# [Required action]
What is needed is an exact copy of the lines from the line holding "Screen dimensions: 868x442" through the end of the material, with no other lines and no pictures.
(Beginning of Available data)
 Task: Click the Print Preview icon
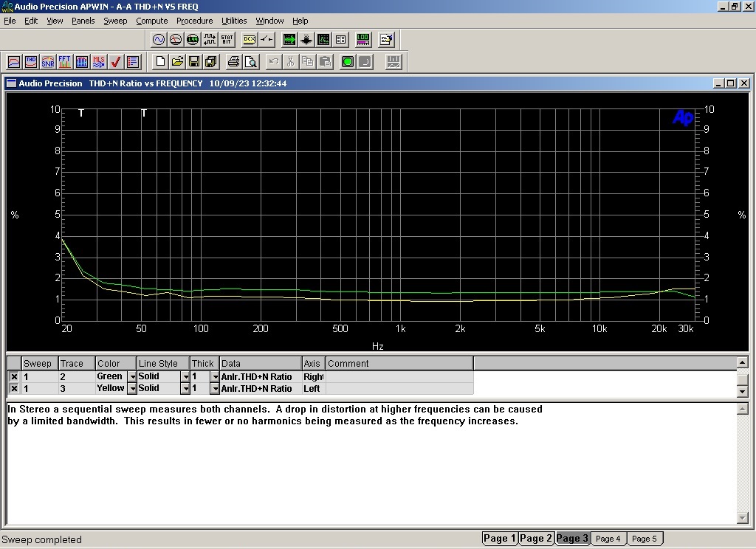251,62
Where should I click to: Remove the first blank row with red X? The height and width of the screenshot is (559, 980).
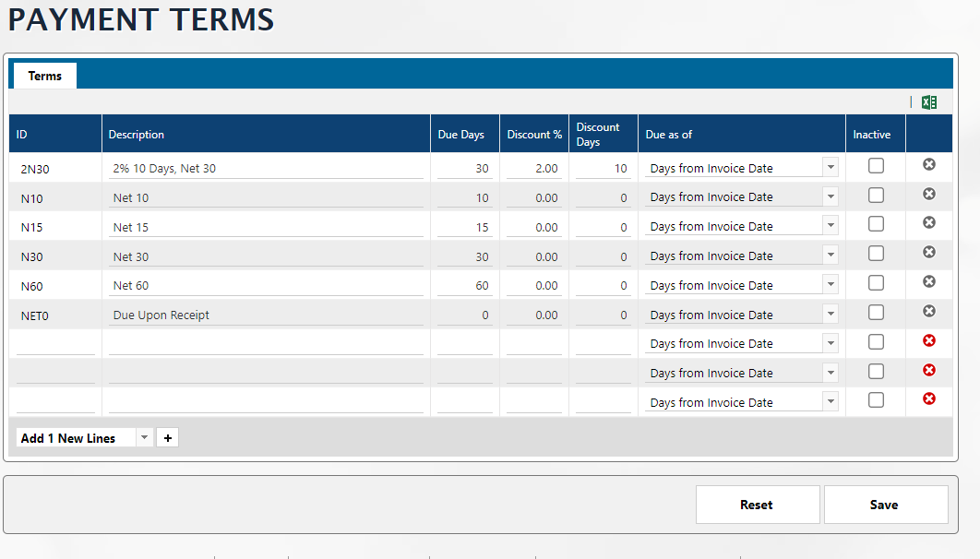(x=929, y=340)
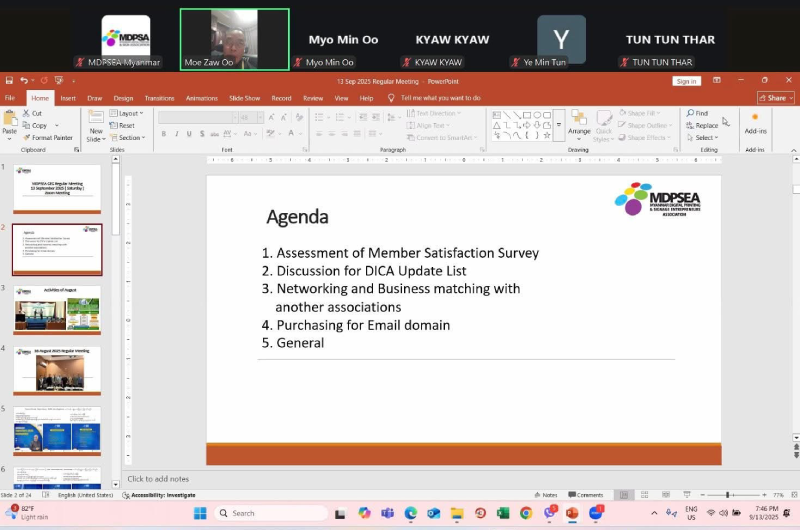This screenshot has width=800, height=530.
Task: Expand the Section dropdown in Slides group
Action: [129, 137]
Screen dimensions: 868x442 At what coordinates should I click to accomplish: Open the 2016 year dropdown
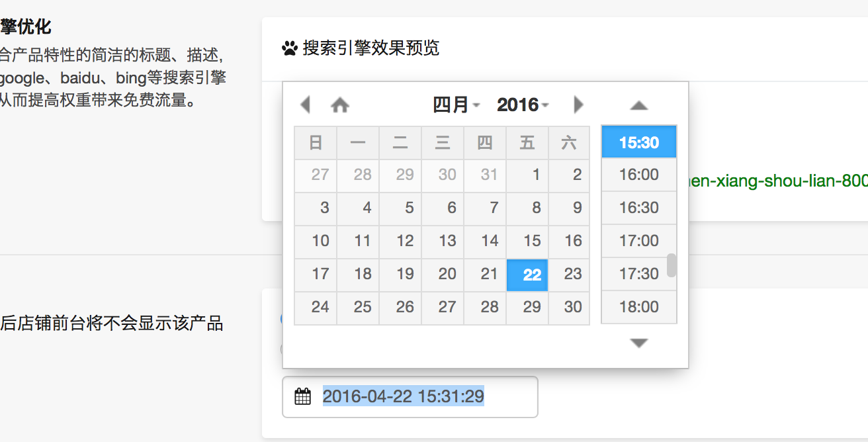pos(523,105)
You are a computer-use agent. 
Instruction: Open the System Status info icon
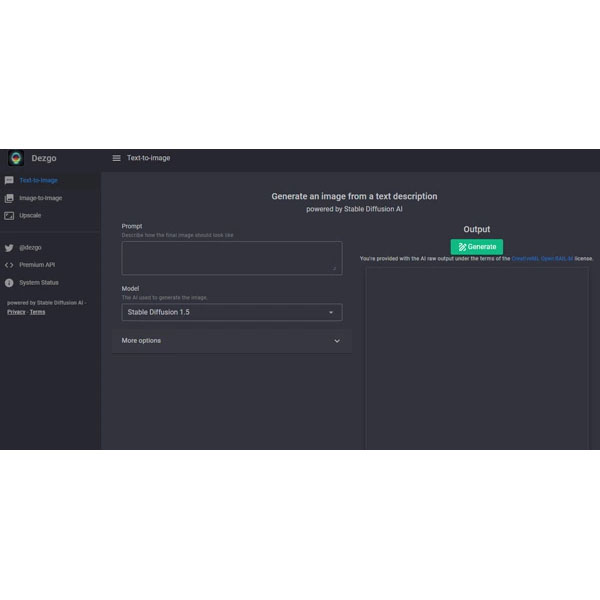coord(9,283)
(End of Available data)
# [Your solution]
Screen dimensions: 868x442 At what coordinates should I click to accomplish: Open the 2016 year dropdown
pos(523,105)
You are a computer-use agent. 
Instruction: Open the System Status info icon
coord(9,283)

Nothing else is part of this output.